## Исходный текст
'''

Мелло стала в «Гуччи» магнитом для молодых талантов. Она наняла Ричарда Ламбертсона – молодого нью-йоркского дизайнера от Джеффри Бина, который разбирался в закупках и аксессуарах, а также разрабатывал товары для «Барни». Дэвид Бамбер, который в наше время является креативным директором «Гуччи», вспоминал, что работал на «Кельвин Кляйн» и был этим вполне доволен, когда его пригласила Мелло.
– Я не собирался менять место работы, – рассказывал Бамбер. – Но на первой же встрече Доун рассказала мне весь план, который собиралась воплотить в «Гуччи». Ей удалось меня впечатлить, и я подумал: должно быть, это и правда что-то серьезное.
Несколько месяцев спустя он перебрался в Милан, чтобы присоединиться к растущей команде дизайнеров.
Однако появление самой Мелло в «Гуччи» прошло не слишком гладко. Маурицио – как и всегда – не сказал никому из работников о том, что Мелло собирается приехать. В частности, не сказал он Бренде Азарио, которая руководила дизайнерами одежды. Когда Маурицио сбежал в Швейцарию, Азарио приняла на себя управление всеми коллекциями «Гуччи»; за новые обязанности она взялась смело и решительно. Когда же тем утром явилась Мелло, Азарио ушла к полудню, заливаясь слезами.
– Дело было не столько в том, что Доун Мелло была из Америки, что она не говорила по-итальянски, – объясняла Рита Чимино. – Дело было в том, как Маурицио представил ее нам – то есть вообще никак. И, как будто этого было мало, он сразу отправил ее на встречу к нашим поставщикам, которые немедленно начали звонить нам и спрашивать, что происходит. Приятного было мало.

'''

## Исходные строки
'''

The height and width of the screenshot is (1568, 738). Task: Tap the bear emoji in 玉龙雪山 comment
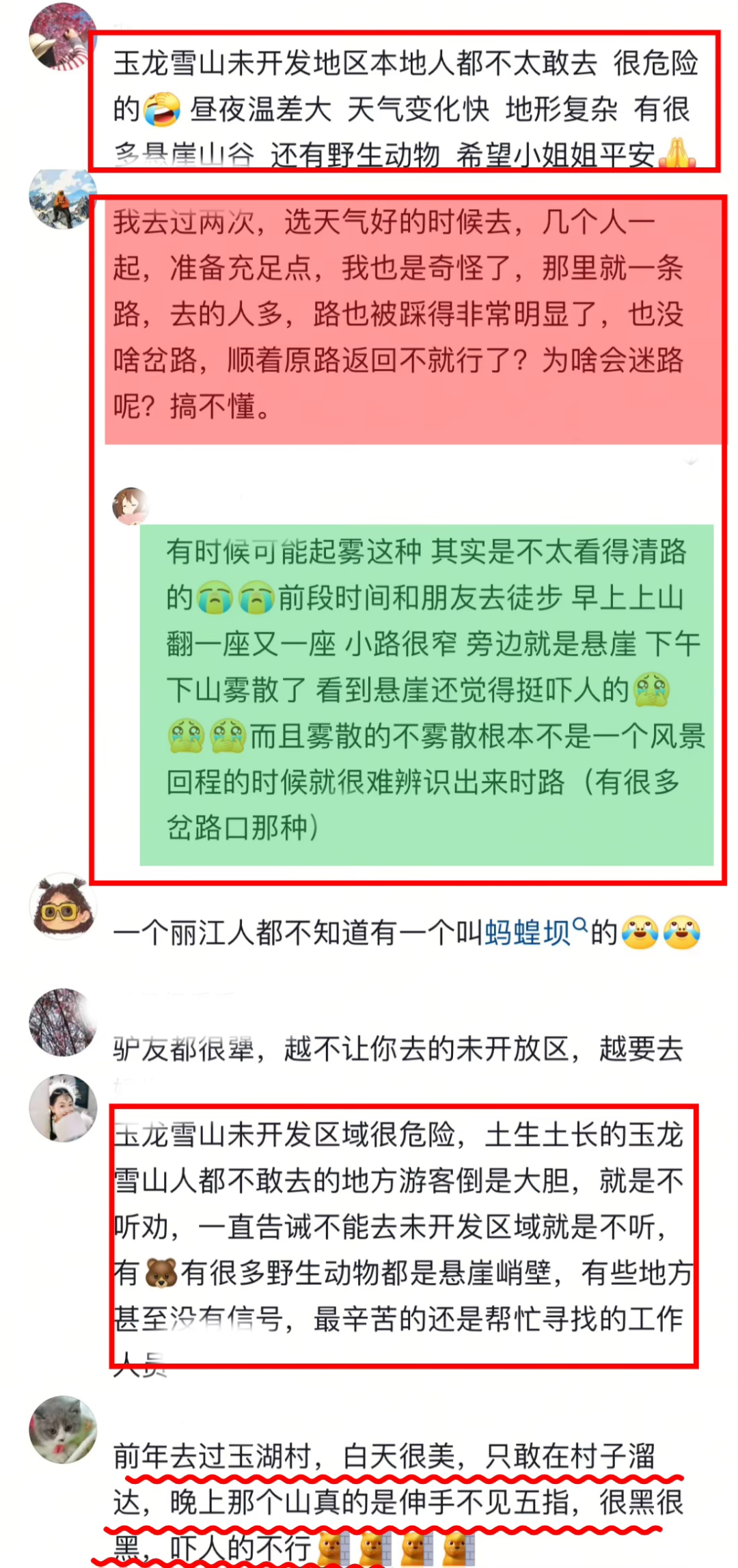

'''

## Условия заданий
[1] Перечислите все названия компаний, которые в отрывке о Доун Мелло в «Гуччи» заключены в кавычки.
[2] Ответьте на вопросы по отрывку о Доун Мелло в «Гуччи»:
(a) В какой город перебрался Дэвид Бамбер через несколько месяцев после встречи с Мелло?
(b) Кто руководил дизайнерами одежды?
(c) Куда сбежал Маурицио?
[3] Напишите продолжение отрывка о Доун Мелло в «Гуччи», начиная сразу после его последнего предложения.

## Ожидаемые ответы
[1] «Гуччи», «Барни», «Кельвин Кляйн»

[2]
(a) В Милан.
(b) Бренда Азарио.
(c) В Швейцарию.

[3]
Наконец Маурицио собрал свою команду во Флоренции, чтобы представить им Доун Мелло. К тому времени все уже предчувствовали дурное. Среди ворчаний и перешептываний один из работников встал с места и пожаловался:
– Я просто хочу знать, почему мы вообще вас слушаем. Сначала «учительница», – так работники во Флоренции прозвали назначенную судом Мартеллини, – а теперь вот американская синьора из Нью-Йорка.
Он даже не успел закончить: коллеги с шиканьем усадили его обратно на место.
Маурицио был так воодушевлен тем, что привел Мелло в компанию, и так боялся, что она разочаруется, что заботился о ней изо всех сил. Он обставил ей великолепную квартиру в Брера, шикарном квартале Милана – из окон квартиры был виден сад Джорджо Армани, – и часто приглашал пообедать в лучшие рестораны города.
Маурицио лично сопровождал Мелло во время визитов на старейшие производства «Гуччи»: он рассказывал ей о кожах, о дублении, о том, как сшивают сумки. Она узнала от него о традициях и корнях семьи.
– Маурицио часто трогал материал и подсказывал потрогать и мне: он рассказывал про mano, что означает «рука», – то, какова кожа на ощупь, – рассказывала Мелло.
Когда-то Мелло сама проложила себе дорогу в суровый мир нью-йоркской торговли, и теперь она старалась не принимать реакцию работников «Гуччи» близко к сердцу. Маурицио ее одобрял, и она верила, что его мечта о новой «Гуччи» выполнима, поэтому просто закатала рукава и взялась за дело.
– Первое, что мне пришлось сделать, это понять дух компании, – вспоминала она. – Семья отняла у нее значительную долю исторической ценности и поставила много неподходящих людей на важные должности.
По ее словам, моральный дух в компании был в упадке.
– Потребовалось много труда, чтобы заставить работников «Гуччи» во Флоренции поверить в то, что мы собирались сделать. Но нам удалось, и тогда все пошло прекрасно.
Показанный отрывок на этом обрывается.